OBE - I didn't mean to seem accusatory in my last post at all and I apologize if I came across that way. I was really just interested in your point of view, which I appreciate entirely. I am normally an advocate for victims of murder as well. However, in this particular case, I am going to wait for more info on the "murderer." Of course, I don't want to believe that an 8 year old kid is capable of premeditated, cold-blooded murder. We have all seen enough cases of abhorrent child abuse on these boards to know what people are capable of doing to their own babies. There have been many times when I wish the babies being hurt could have shot their abusers. I am just not willing - yet - to buy into the story that this little boy killed his father and boarder because he was spanked by his stepmother. Just doesn't add up to me.
 
QUOTE from mysteriew...
"But the boy didn't wait for the stepmother to come home and kill her. Why??? Why kill the boarder then go to the neighbor and tell? I don't know it just puzzles me. "

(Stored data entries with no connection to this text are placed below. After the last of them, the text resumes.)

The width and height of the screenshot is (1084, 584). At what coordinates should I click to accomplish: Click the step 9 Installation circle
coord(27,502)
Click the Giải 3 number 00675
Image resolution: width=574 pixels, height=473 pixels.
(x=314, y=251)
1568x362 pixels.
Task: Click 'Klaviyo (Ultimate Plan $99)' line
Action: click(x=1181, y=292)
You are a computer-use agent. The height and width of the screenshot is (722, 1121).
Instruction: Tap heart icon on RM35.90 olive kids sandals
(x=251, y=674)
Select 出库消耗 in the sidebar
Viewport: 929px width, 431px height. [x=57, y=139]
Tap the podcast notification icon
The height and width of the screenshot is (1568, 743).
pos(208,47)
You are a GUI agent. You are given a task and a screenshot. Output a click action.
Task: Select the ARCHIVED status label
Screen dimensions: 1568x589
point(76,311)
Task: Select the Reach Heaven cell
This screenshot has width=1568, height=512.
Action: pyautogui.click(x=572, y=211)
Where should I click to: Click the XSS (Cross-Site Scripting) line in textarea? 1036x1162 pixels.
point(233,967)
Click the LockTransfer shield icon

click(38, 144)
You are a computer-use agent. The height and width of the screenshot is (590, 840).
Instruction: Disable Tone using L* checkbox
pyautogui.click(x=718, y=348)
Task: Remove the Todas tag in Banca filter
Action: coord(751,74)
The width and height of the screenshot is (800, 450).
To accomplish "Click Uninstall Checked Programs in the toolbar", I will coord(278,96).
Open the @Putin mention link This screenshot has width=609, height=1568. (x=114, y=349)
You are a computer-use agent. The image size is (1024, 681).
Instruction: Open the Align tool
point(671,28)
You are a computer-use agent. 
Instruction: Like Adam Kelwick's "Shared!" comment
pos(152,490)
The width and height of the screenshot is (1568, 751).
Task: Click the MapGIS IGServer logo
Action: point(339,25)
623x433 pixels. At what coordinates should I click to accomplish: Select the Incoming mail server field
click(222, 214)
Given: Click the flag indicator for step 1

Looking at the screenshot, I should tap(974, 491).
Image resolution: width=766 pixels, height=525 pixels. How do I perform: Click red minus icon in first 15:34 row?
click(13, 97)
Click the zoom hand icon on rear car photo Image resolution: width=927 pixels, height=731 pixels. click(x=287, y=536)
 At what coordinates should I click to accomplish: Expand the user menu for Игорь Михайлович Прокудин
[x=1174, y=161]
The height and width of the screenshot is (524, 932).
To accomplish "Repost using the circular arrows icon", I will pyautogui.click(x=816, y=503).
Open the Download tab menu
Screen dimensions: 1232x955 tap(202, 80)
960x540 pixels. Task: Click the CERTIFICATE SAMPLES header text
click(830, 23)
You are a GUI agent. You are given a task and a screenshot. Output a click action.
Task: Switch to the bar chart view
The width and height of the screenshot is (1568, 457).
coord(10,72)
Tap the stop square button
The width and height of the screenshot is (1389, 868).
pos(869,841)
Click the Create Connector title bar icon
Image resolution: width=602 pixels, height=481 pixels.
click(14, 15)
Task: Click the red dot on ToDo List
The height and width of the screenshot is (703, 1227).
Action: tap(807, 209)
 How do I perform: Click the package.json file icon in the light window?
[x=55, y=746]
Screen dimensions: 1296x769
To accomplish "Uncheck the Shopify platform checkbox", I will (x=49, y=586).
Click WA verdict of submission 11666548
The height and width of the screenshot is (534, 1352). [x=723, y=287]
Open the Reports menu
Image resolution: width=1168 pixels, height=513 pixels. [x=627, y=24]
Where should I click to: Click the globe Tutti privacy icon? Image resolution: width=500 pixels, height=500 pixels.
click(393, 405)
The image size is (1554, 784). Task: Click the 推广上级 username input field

I answered this in an earlier post. Personally I think he may have wanted to kill the stepmother also. He might have laid in wait until she came home. The fact that the kid did not get the roomer all the way in the home and had to kill him in the doorway changed his plans. Remember he called him to get him back inside.
The stepmother would see the body and run for help or even someone in the neighborhood might see the body. He wasn't big enough to pull the body inside and continue killing so he had to change plans.